Pertemuan koalisi yang marak belakangan ini, adalah bentuk dinamika politik. Pun rencana pertemuan PKB- Golkar. "Koalisi yang ada saat ini menurut saya masih sementara, masih semu, masih tahap penjajakan awal dan belum permanen," tandas Surokim
Saat ini baik Golkar dan PKB menegaskan akan mengusung ketua umumnya masing-masing maju dalam pilpres 2024. Airlangga Hartarto secara bulat didukung oleh Golkar melalui keputusan musyawarah nasional. Demikian juga dengan Muhaimin Iskandar oleh PKB.
Sementara itu, pengamat komunikasi politik Universitas Esa Unggul, M. Jamiluddin Ritonga menilai keinginan Cak Imin- sapaan akrab Muhaimin Iskandar, untuk mengajak Golkar bergabung ke Koalisi Gerindra-PKB sebagai hal yang wajar. Sebab, hingga saat ini koalisi yang terbentuk pada umumnya masih cair.
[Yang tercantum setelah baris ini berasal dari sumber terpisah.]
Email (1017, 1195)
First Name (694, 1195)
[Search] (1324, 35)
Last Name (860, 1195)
"Saat ini justru masing-masing koalisi dalam situasi rentan. Sebab, setiap koalisi sudah mulai membicarakan pasangan capres yang akan diusung," terangnya.
Menurut dia, tarik menarik sesama partai politik di masing-masing koalisi akan menguat dan berpeluang menimbulkan ketidakpuasan diantara partai politik yang berkoalisi itu sendiri.
"Saat kondisi demikian, membuka ruang partai politik akan keluar atau masuk ke koalisi tertentu. Hal itu tampaknya yang ingin dimanfaatkan Cak Imin untuk menarik Golkar ke Koalisi Gerindra-PKB," ungkapnya.
Kendati demikian, potensi keberhasilan Cak Imin juga patut ditimbang. Pertama, terkait dengan restu yang diberikan Jokowi dalam Pilpres 2024.
"Kalau KIB bentukan Istana, maka peluang Golkar pindah ke koalisi Gerindra-PKB sangat besar. Bahkan tidak menutup kemungkinan PAN dan PPP ikut bergabung. Tentu hal itu terjadi bila ada restu dari Istana. Namun restu itu diberikan bila Istana memang menginginkan Prabowo Subianto yang menjadi capres," tambah Jamiluddin.
Kedua, Golkar akan menolak tawaran Cak Imin dan tetap berada di Koalisi Indonesia Bersatu. Golkar sebagai motor KIB, tentu akan lebih berupaya menciptakan KIB menjadi lebih kompetitif agar dapat menang pada Pilpres 2024.
"Bila KIB bukan bentukan Istana maka Golkar akan menolak tawaran Cak Imin. Golkar akan merasa lebih nyaman tetap bergabung di KIB," ujarnya.
Pada titik itu, Golkar justru diprediksi akan berupaya balik untuk menarik PKB dalam KIB. "Tapi, peluang Golkar menarik PKB juga tidak mudah. Sebab, PKB tampaknya sudah nyaman bersama Gerindra," pungkasnya.